→ Source information:
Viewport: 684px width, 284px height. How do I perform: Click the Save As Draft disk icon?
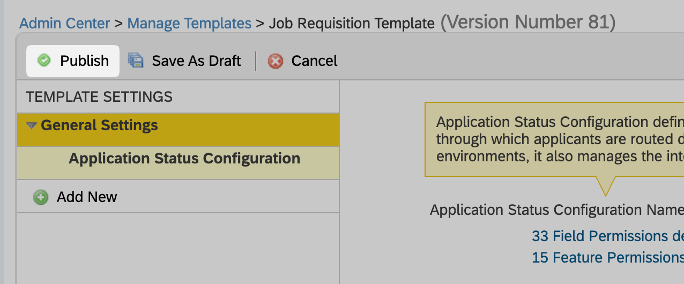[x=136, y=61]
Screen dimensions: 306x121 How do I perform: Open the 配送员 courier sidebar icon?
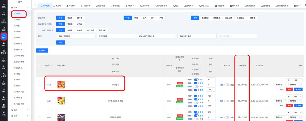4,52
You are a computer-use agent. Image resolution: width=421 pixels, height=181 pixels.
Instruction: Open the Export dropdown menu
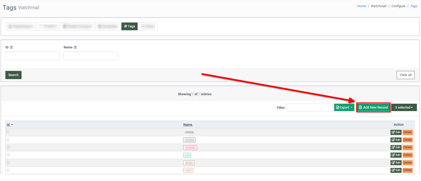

→ Required work: If a picture appears in the records, omit it and print everything else exactly.

→ Task response:
Viewport: 684px width, 284px height. How do I perform: Click the Save As Draft disk icon?
[x=136, y=61]
Screen dimensions: 306x121 How do I perform: Open the 配送员 courier sidebar icon?
4,52
You are a computer-use agent. Image resolution: width=421 pixels, height=181 pixels.
Instruction: Open the Export dropdown menu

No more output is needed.